The deal would still have to be passed in the House and the Senate.
U.S. S&P 500 stock futures bounced 1.4 percent and U.S. Treasuries futures slid on news of the deal. Gold and then yen also fell.
Standard & Poor’s and Moody’s rating agencies indicated earlier that deficit-cutting measures of around $4 trillion would be enough for the U.S. to avoid losing its prized AAA rating.
“Definitely there will be a positive market reaction and equity futures are already trading higher ahead of that. Keep in mind that this deal has to pass both the House and the Senate. I think it will pass, but there are still more ideological factions within the parties that have a problem with the deal that has been reached.
“There are significant spending cuts in the plan, but a lot of them are put forward into the future. But the backbone of the plan is to cut spending.
“If the U.S. looks stronger, the dollar is going to be stronger.
“The next question is, was this enough for the ratings agencies? The ratings agencies have said they want $4 trillion.
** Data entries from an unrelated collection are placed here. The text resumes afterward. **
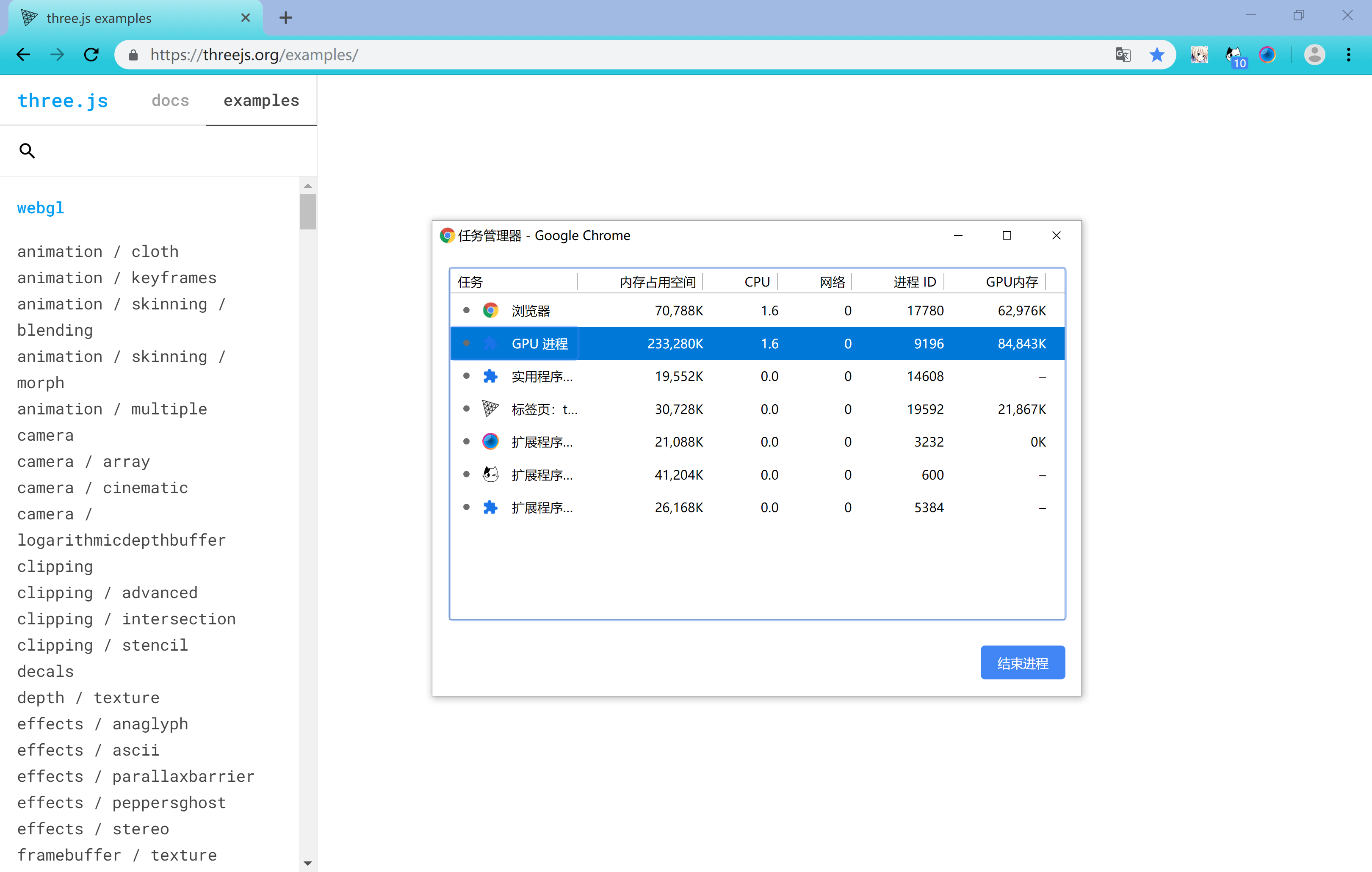The image size is (1372, 872).
Task: Click the three.js logo link
Action: (x=63, y=101)
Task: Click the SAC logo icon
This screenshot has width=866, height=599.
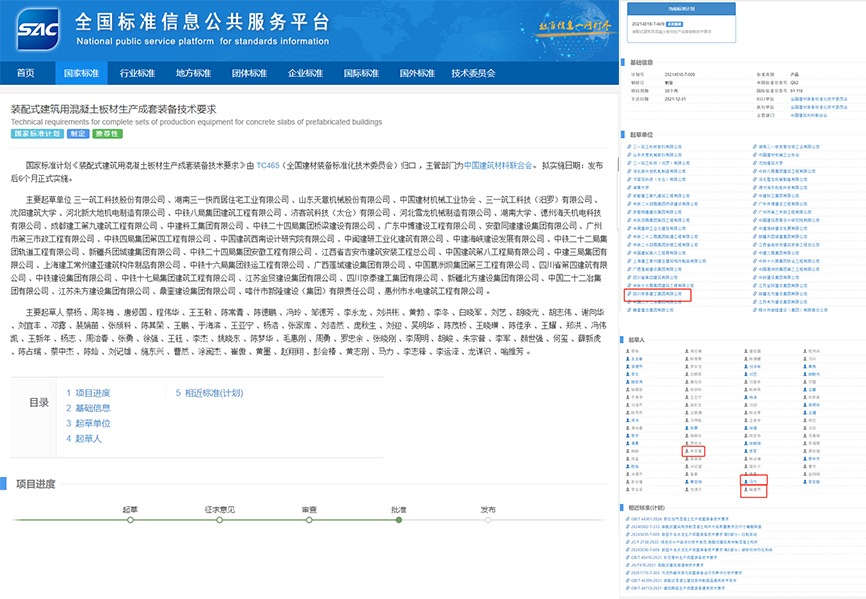Action: click(x=37, y=32)
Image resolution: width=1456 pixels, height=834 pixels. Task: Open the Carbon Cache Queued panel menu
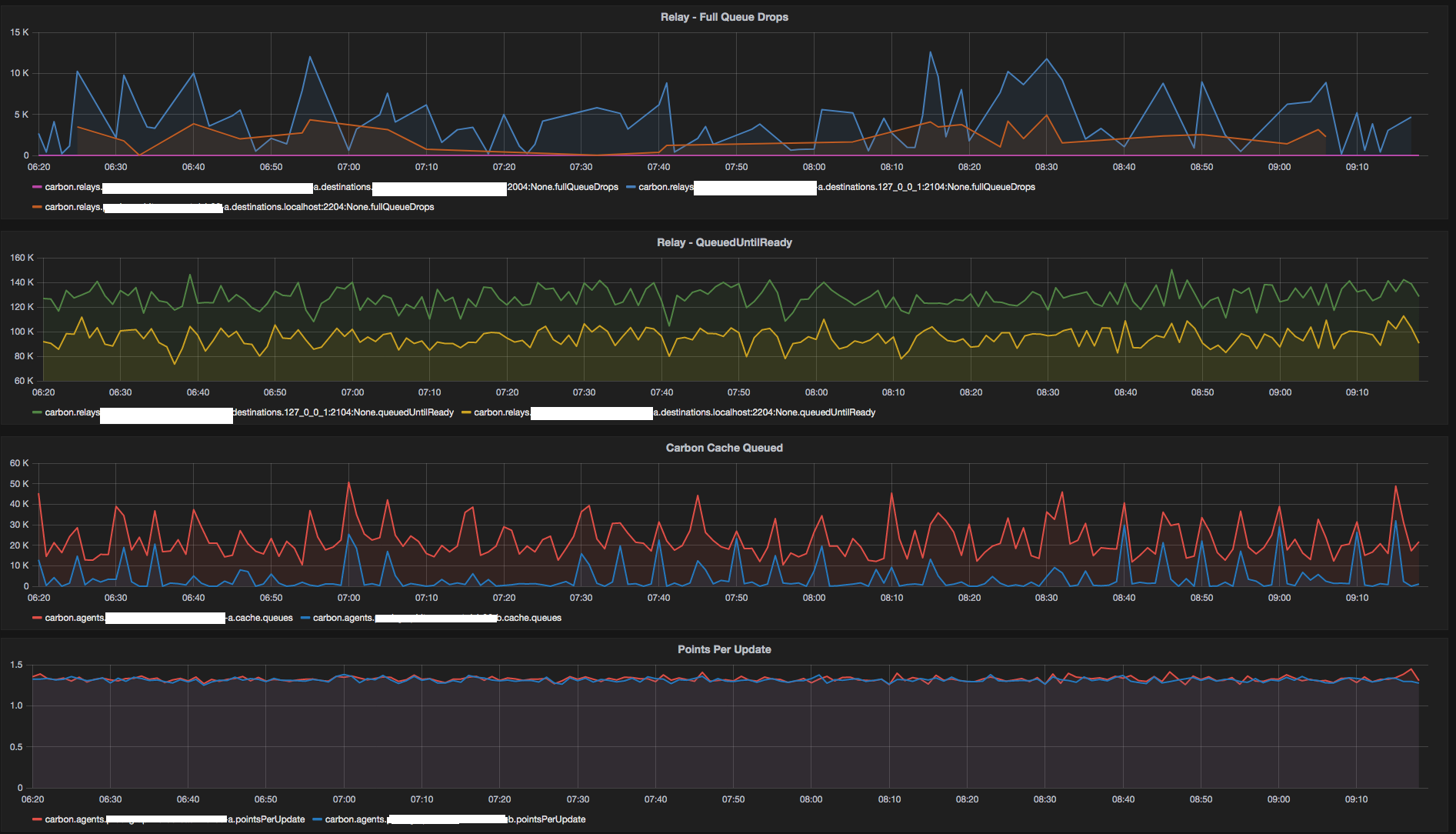[x=724, y=447]
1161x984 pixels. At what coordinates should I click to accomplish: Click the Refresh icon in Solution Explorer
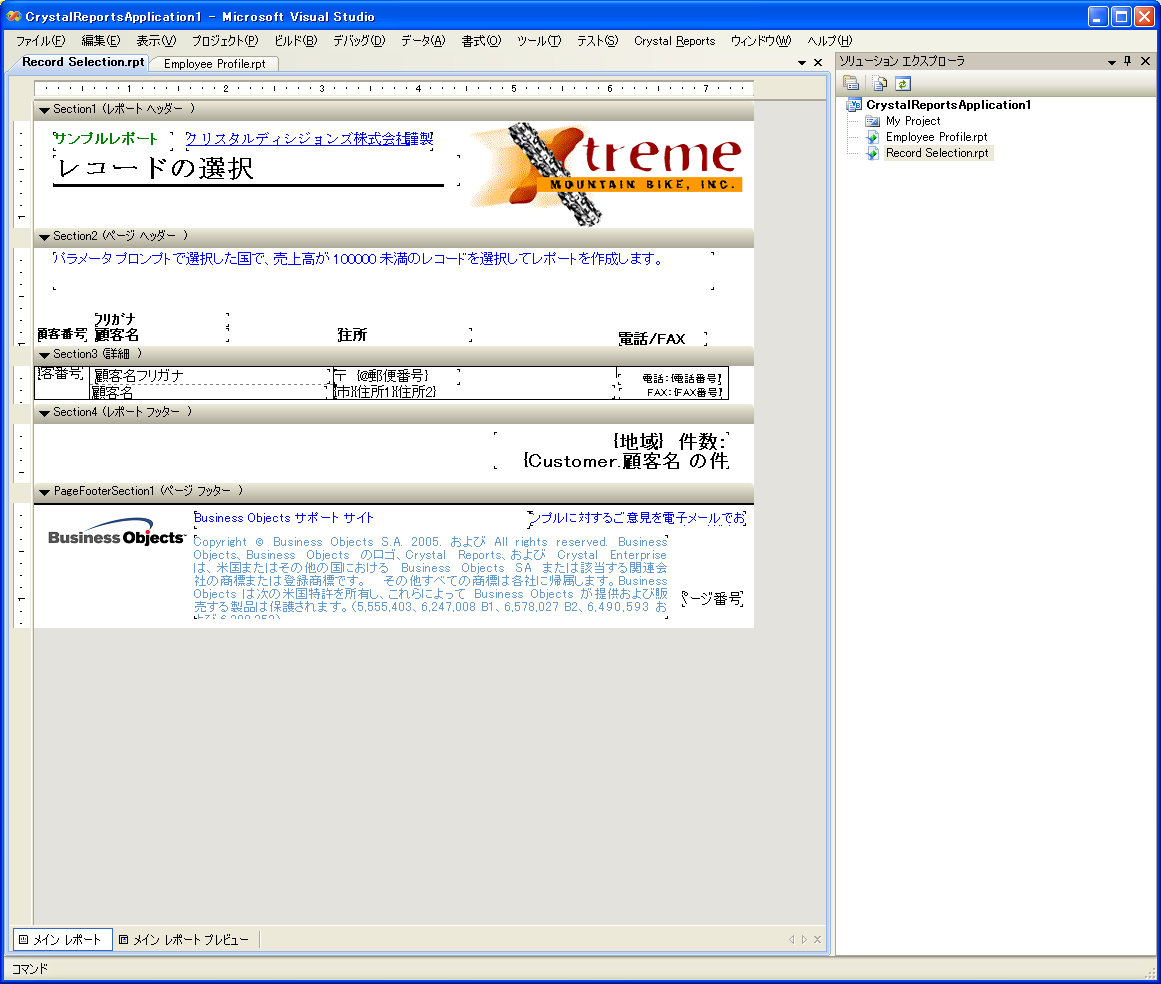[x=902, y=84]
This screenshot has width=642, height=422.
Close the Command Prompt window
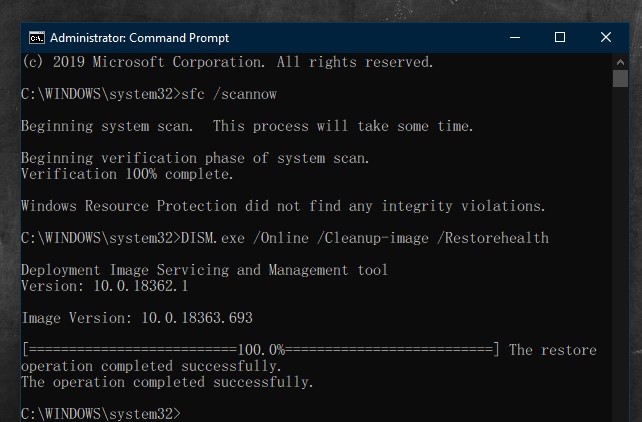tap(606, 38)
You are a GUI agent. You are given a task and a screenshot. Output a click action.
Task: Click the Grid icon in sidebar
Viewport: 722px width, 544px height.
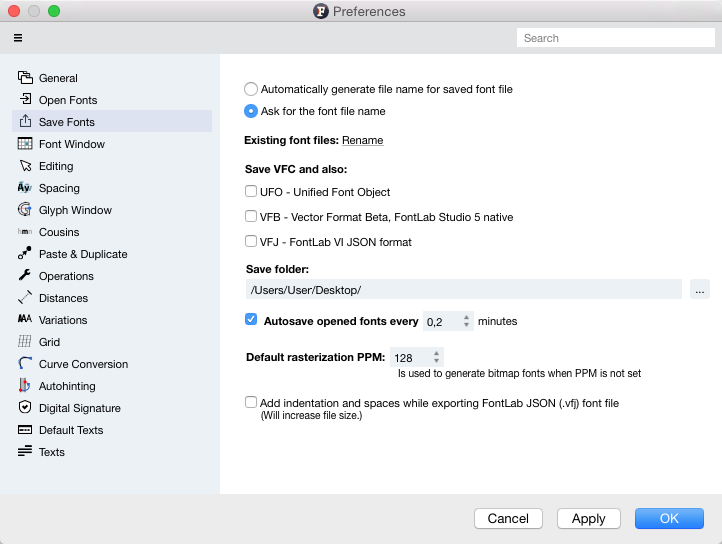pyautogui.click(x=24, y=341)
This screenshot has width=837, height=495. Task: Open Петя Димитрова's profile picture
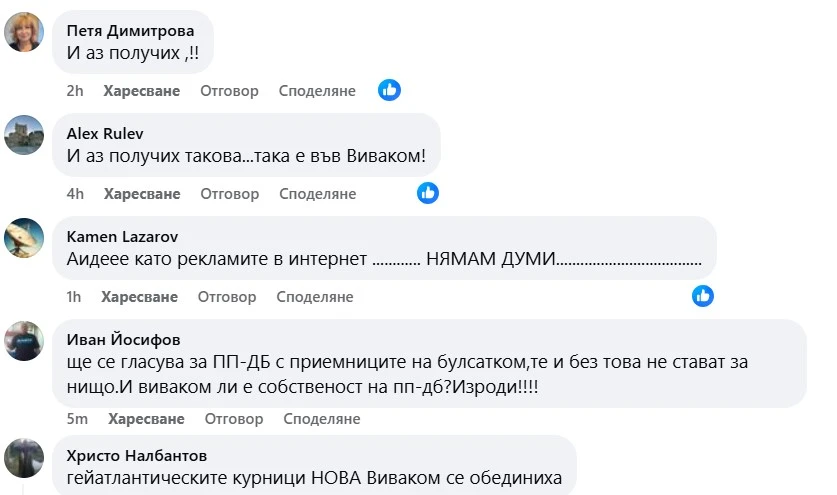pos(24,32)
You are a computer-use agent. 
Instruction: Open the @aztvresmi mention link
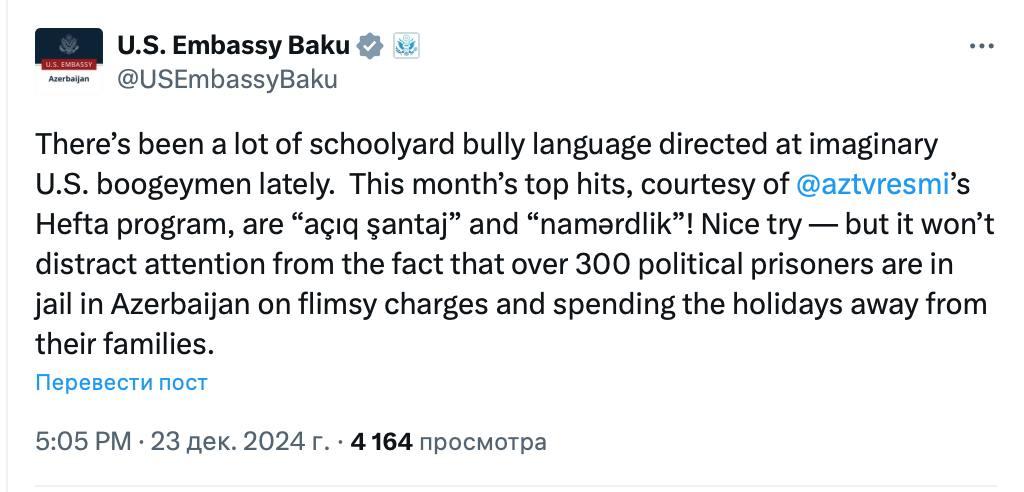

This is almost $3 trillion. Will they look for more progress down the line or revenue generation or will they go ahead with the downgrades anyway?
“If there is a downgrade, if they went ahead with it, I see an immediate drop for equities in the 3 to 4 percent range. For Treasuries in the event of a downgrade, regardless of this plan, I don’t think they would face too difficult of a time because at the end of the day they are the safe haven for the world.
“In the event of a downgrade, equities react negatively but not a huge sell-off in Treasuries.
— S&P had warned on July 14 that there was a one-in-two chance it could cut the U.S. credit rating in the next three months if talks on raising the debt ceiling and cutting spending remained stalemated.
Moody’s and Fitch had also said they will downgrade the U.S. credit rating if failure to raise the nation’s $14.3 trillion debt ceiling left the Treasury without cash to service its debt obligations.
— The U.S. Treasury warned that it could not guarantee payment of all of the government’s bills after Aug 2 without an increase in the federal borrowing limit. But it never specified a date for when the government would actually start to miss payments on its debt or other bills.
— Republicans had repeatedly rejected Democrats’ suggestions that a new deal should include both spending cuts and revenue raising measures such as tax increases for the wealthy. Some Democrats, meanwhile, had resisted any suggestion of deep cuts to popular social programmes.
— Some major bond fund managers have asked their institutional clients to consider waiving strict requirements that might force mass selling of Treasury bonds if the United States loses its AAA rating.
Pension funds, endowments and other large investors typically establish rules governing how their assets can be invested when they sign on with a money manager. Some analysts fear a downgrade of the U.S. rating would spark a mass sell-off because of guidelines that only permit investments in AAA-rated securities.